At Face Foundry, a $50 deposit against a $60 cost per booking meant the real acquisition cost per attending patient was $10. That's the economics when all four parts are working together.

What it is not

This is not social media management. Nobody is posting three times a week to a grid and calling it a plan. It is not a content calendar. It is not lead gen with a CRM and chase scripts where your reception staff spends half the day following up cold enquiries.

It is not posting Canva templates. It is not an agency managing your account from a dashboard, sending you a monthly report full of impressions and reach numbers while the calendar stays quiet.

The machine is infrastructure that produces bookings. Patients see the ad, trust what they see, book a time, and pay before they arrive. That is the job. Everything that doesn't directly contribute to that sequence is noise.

The sprint: 10 days, built on-site

The machine gets built in a 10-day sprint. On-site, in Perth, with professional gear. Trust assets are shot in the clinic. Ads are built and launched. The booking flow is wired. The deposit model is configured. First bookings come in before the sprint ends.

This is not remote. Not templated. Not a set of recommendations in a PDF. The machine is built inside the clinic, with the team, around the real services and real patients. AHPRA compliance is built into the process from the start, not reviewed after the creative is finished.

No ongoing fee until the sprint produces results. That puts the risk where it should be.

The numbers

Two clinics. Two different machines. Same model.

Face Foundry, Perth:

  • 82 bookings in 30 days
  • $60 cost per booking
  • $4,957 total ad spend
  • 96% show-up rate
  • $10 real cost per attending patient after deposit offset

PM Aesthetics:

  • 51 clients acquired
  • $41.60 cost per booking
  • 7.7x pipeline ROAS

When I brought on a new dermal therapist at Face Foundry, the same machine produced 47 bookings in 10 days. She had a full calendar for the next month and a half before she reached full scope of practice.
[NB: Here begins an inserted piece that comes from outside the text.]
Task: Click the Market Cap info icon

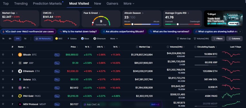Action: 137,47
That's what happens when the machine is already built. You turn it on when you need it.

The machine belongs to the clinic

When Mitchell's gone, the infrastructure stays. The trust assets live on your platforms. The ads run from your account. The booking flow is yours. The deposit model is configured in your system. Nothing is held hostage on someone else's login.

That is the difference between hiring someone to build infrastructure and hiring someone to manage your account. One leaves you with an asset. The other leaves you with a bill.

If you want to see where your clinic sits right now, the scorecard takes two minutes. It will show you which parts of the machine are working and which ones aren't.

Frequently asked questions

How is this different from what an agency does?

An agency manages your account on a monthly fee. They run ads, post content, send reports. The machine is infrastructure that gets built once and stays with the clinic. No monthly management. No dependency on someone else's team. The sprint builds it. The ongoing fee only starts after results exist. If the sprint doesn't produce bookings, there is no ongoing fee.

Do I need all four parts for it to work?

Yes. That is the point. Each part handles one job. Trust assets build credibility. Ads generate interest from the right patients. The booking flow captures that interest. The deposit confirms commitment and offsets cost. Remove any one and the others underperform. Clinics that “tried Meta ads and it didn't work” were running one part without the other three.

What happens after the sprint?

The machine runs. You monitor the numbers. If you want ongoing support to test new offers, refresh trust assets, or scale into new services, that's what the ongoing fee covers. But the machine doesn't stop working when the sprint ends. It was built to run independently. The 47 bookings in 10 days for a new therapist came from activating a machine that already existed.